WRITTEN TASK A: In the chess-computer post, about how many boards does the writer expect for the round after the three hundred and twenty-four boards?
WRITTEN TASK B: Swap "idiot" for "novice" in everything from "So the problem" down to "enough, so what?" of the chess-computer post, then give that part again.

SUPPLIED PASSAGE:
Alpine valley or pawn to queen four?

I was talking last post about two different kinds of computer chess players.  The one that ran all the possible moves say ten ahead, and the AI computer that as it played games learned from its mistakes and rewrote its rules, much as a human being does.  The thing is any idiot off the street could play the way the first computer plays, all he has to do is make a move as white, counter that move with all eighteen possible responses of black on eighteen boards, take the first of the eighteen boards and make one of his approximately eighteen moves on eighteen more boards, then do the same thing for the remaining boards, which will take us to three hundred and twenty-four boards.  For the next round I believe we will have about six thousand boards, which only takes us two moves ahead, the number of chessboards grows exponentially, like the thing with the king and one grain of wheat on one square of the chessboard, two on the second, four on the third and so on until presently the kingdom is bankrupt.

So the problem with the idiot is that he is probably not going to live to make his second move, but say he could, say he could plot these moves really fast, like a computer, and played a good game and kicked our ass.  We still wouldn't think much of him.  Any idiot could do that if they could move fast enough, so what?

But the computer that rewrites its algorithms, well that is something more.  We all respect the grandmaster (or canny duck hunter who does not fall out of his canoe), what is going on behind those heavy-browed eyes as he strokes his chin?  In the movies I guess we would see cartoon chess pieces floating across boards, classical music, some of it atonal because it is a bit of a scary place, he and his ex-wife who he spurned to take up the game, holding hands and skipping through wildflowers on some Alpine plain, because this is, remember, a movie.  Will he upend the board and fly back to her arms, or will he move pawn to queen four?

DATASET EXTRACT:
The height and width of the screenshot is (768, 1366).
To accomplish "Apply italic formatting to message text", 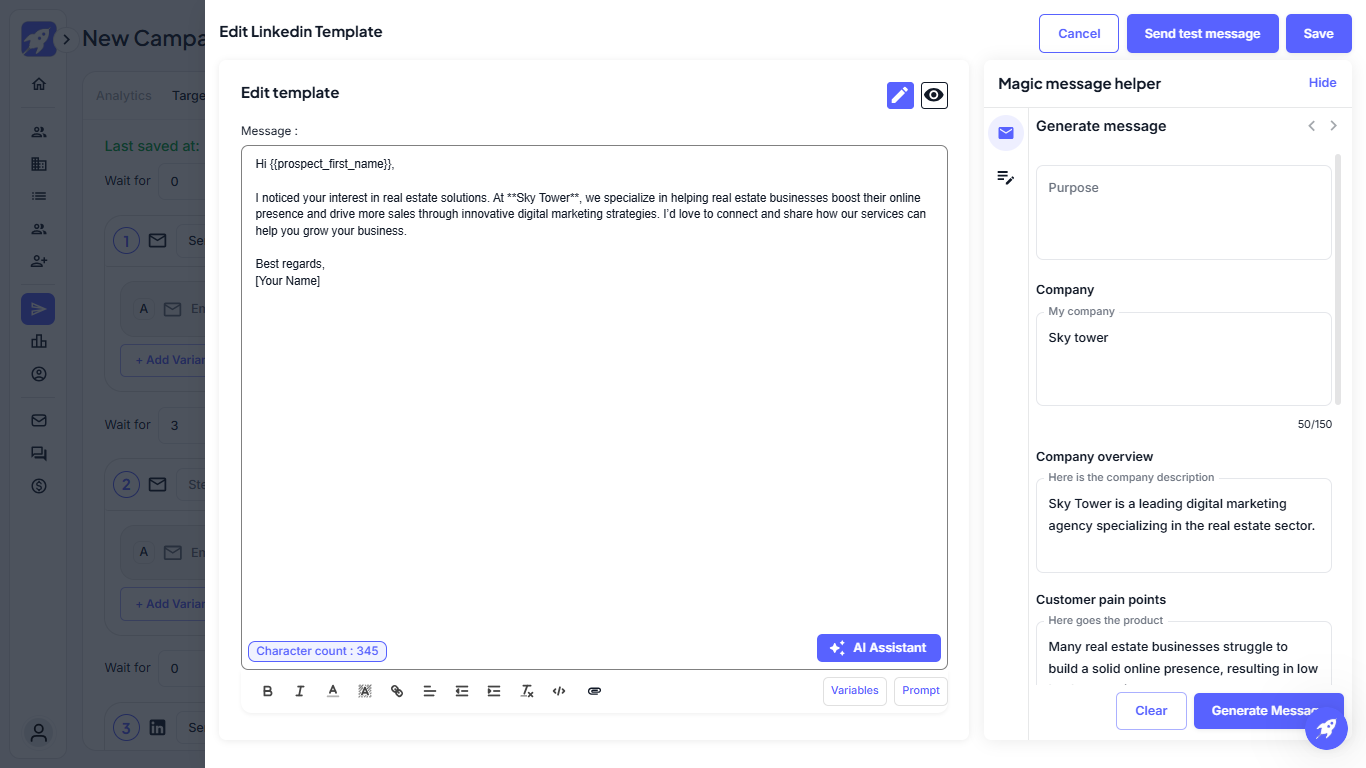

EXERCISE OUTPUT A: About six thousand boards.

EXERCISE OUTPUT B:
So the problem with the novice is that he is probably not going to live to make his second move, but say he could, say he could plot these moves really fast, like a computer, and played a good game and kicked our ass.  We still wouldn't think much of him.  Any novice could do that if they could move fast enough, so what?